Aim of the task -> For this exercise, copy each line of the records that contains the word "will".

Input for this task ->
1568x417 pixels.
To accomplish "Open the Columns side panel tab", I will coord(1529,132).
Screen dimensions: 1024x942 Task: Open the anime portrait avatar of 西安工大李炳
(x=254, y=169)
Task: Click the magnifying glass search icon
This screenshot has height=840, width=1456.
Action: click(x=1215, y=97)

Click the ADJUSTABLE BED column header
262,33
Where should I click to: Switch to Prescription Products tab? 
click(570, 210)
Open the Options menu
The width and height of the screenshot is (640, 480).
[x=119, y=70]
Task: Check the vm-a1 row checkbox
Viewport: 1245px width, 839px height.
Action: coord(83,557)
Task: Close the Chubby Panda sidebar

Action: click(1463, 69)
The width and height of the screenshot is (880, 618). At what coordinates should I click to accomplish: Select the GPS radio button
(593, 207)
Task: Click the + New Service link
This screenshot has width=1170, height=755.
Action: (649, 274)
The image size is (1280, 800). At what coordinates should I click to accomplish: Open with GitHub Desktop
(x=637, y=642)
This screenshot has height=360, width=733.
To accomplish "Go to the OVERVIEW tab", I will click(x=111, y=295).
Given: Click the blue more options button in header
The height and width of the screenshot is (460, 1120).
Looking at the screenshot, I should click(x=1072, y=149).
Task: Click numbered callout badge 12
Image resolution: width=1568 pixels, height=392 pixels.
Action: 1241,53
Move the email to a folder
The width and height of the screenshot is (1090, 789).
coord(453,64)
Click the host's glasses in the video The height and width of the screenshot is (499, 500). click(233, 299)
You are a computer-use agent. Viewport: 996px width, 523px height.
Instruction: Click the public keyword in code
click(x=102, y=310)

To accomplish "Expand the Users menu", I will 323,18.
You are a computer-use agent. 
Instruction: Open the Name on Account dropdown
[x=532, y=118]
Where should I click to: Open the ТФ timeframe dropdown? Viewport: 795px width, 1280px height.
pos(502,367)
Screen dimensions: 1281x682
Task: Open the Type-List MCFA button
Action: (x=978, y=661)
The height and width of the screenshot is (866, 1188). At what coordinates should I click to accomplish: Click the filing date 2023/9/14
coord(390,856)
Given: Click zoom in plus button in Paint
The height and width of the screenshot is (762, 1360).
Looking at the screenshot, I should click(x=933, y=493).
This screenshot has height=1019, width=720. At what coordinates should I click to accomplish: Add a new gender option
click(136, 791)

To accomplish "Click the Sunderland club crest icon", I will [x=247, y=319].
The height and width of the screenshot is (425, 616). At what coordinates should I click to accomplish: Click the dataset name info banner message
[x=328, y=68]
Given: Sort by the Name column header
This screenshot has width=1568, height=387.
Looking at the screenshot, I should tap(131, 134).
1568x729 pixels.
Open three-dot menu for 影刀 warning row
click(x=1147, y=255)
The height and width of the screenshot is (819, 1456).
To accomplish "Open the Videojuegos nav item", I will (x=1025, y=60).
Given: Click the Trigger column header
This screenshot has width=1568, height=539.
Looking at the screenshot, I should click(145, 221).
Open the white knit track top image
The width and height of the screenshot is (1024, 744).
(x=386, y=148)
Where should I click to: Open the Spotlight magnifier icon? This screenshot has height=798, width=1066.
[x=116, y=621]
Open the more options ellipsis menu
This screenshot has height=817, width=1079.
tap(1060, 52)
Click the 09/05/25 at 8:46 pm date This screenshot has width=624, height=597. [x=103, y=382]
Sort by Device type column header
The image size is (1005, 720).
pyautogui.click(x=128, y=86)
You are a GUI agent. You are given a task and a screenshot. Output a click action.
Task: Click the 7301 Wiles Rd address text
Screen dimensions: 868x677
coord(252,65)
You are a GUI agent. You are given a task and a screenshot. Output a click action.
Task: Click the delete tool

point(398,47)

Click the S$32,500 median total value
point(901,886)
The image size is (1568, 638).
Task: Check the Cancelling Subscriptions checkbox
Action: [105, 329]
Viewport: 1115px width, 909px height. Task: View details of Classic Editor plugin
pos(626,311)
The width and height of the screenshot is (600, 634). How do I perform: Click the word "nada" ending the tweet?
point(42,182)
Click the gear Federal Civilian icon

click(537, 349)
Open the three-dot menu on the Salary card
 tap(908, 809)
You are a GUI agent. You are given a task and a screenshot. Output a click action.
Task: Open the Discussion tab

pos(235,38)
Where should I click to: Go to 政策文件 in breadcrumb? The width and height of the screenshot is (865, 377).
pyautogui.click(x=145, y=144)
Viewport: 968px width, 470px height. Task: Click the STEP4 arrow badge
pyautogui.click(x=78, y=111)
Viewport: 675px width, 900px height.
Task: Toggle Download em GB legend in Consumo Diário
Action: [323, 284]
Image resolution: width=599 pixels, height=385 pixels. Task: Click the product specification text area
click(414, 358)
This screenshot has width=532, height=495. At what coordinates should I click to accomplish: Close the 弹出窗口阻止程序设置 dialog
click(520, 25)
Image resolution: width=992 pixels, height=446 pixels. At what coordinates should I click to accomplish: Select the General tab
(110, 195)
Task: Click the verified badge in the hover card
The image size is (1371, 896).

Exercise answer ->
To accomplish "Open the Columns side panel tab", I will coord(1529,132).
To accomplish "Go to the OVERVIEW tab", I will click(x=111, y=295).
To accomplish "Expand the Users menu", I will 323,18.
To accomplish "Click the Sunderland club crest icon", I will [x=247, y=319].
To accomplish "Open the Videojuegos nav item", I will (x=1025, y=60).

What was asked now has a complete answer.